See our latest analysis for Swire Pacific
Swire Pacific's Projected Earnings Seem Likely To Cover Future Distributions
If it is predictable over a long period, even low dividend yields can be attractive. Before making this announcement, the company's dividend was higher than its profits, and made up 78% of cash flows. This indicates that the company could be more focused on returning cash to shareholders than reinvesting to grow the business.
Looking forward, earnings per share is forecast to rise exponentially over the next year. If the dividend continues along recent trends, we estimate the payout ratio will be 34%, which would make us comfortable with the dividend's sustainability, despite the levels currently being elevated.
Dividend Volatility
While the company has been paying a dividend for a long time, it has cut the dividend at least once in the last 10 years. The dividend has gone from an annual total of HK$3.90 in 2015 to the most recent total annual payment of HK$3.35. The dividend has shrunk at around 1.5% a year during that period. Generally, we don't like to see a dividend that has been declining over time as this can degrade shareholders' returns and indicate that the company may be running into problems.
Dividend Growth Potential Is Shaky
With a relatively unstable dividend, it's even more important to evaluate if earnings per share is growing, which could point to a growing dividend in the future. Over the past five years, it looks as though Swire Pacific's EPS has declined at around 12% a year. A sharp decline in earnings per share is not great from from a dividend perspective. Even conservative payout ratios can come under pressure if earnings fall far enough. It's not all bad news though, as the earnings are predicted to rise over the next 12 months - we would just be a bit cautious until this becomes a long term trend.
The Dividend Could Prove To Be Unreliable
In summary, while it's always good to see the dividend being raised, we don't think Swire Pacific's payments are rock solid. The track record isn't great, and the payments are a bit high to be considered sustainable. We don't think Swire Pacific is a great stock to add to your portfolio if income is your focus.

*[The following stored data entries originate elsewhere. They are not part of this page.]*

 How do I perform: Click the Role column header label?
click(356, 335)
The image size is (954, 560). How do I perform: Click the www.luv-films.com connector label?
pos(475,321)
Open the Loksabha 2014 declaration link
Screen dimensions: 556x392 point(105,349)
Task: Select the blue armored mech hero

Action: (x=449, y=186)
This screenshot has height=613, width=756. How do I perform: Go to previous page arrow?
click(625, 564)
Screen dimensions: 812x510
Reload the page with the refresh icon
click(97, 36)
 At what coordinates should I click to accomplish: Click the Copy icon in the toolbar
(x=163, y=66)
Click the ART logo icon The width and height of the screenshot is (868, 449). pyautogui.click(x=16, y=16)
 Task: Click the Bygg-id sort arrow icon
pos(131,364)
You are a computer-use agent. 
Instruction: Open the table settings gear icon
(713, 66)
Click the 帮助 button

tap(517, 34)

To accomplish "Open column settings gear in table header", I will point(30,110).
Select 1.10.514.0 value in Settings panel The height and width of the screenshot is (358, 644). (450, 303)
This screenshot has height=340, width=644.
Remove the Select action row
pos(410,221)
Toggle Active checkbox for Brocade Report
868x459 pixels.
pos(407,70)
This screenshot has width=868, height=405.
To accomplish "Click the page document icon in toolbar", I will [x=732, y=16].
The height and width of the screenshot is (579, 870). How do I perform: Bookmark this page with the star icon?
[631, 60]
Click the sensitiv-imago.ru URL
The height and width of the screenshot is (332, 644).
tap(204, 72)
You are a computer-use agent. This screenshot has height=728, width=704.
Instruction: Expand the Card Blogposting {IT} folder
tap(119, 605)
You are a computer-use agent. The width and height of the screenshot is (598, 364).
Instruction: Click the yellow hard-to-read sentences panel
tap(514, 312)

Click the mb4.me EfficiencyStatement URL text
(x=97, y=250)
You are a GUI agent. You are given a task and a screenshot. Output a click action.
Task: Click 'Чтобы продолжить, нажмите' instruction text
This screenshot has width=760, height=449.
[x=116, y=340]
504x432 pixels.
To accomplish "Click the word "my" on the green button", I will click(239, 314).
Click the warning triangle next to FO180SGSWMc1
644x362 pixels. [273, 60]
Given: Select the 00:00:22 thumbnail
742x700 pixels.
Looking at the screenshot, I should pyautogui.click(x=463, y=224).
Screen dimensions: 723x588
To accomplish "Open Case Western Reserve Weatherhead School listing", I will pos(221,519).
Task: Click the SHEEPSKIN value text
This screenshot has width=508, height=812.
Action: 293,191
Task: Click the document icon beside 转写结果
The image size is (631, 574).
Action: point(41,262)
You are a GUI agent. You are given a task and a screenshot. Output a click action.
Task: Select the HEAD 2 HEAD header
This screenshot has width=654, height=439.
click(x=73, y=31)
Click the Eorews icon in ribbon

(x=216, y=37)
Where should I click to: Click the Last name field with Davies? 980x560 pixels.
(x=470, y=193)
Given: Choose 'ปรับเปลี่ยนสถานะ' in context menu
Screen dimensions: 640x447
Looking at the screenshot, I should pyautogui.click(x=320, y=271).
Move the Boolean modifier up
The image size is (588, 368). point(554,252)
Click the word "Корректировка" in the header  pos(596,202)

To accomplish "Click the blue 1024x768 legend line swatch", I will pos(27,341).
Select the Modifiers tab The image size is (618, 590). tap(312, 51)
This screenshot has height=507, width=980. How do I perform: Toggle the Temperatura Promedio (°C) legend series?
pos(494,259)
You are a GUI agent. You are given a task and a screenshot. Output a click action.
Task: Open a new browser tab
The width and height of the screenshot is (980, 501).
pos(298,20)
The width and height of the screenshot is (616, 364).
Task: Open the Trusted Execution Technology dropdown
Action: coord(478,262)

It's important to note that companies having a consistent dividend policy will generate greater investor confidence than those having an erratic one. However, there are other things to consider for investors when analysing stock performance. Taking the debate a bit further, we've identified 3 warning signs for Swire Pacific that investors need to be conscious of moving forward. If you are a dividend investor, you might also want to look at our curated list of high yield dividend stocks.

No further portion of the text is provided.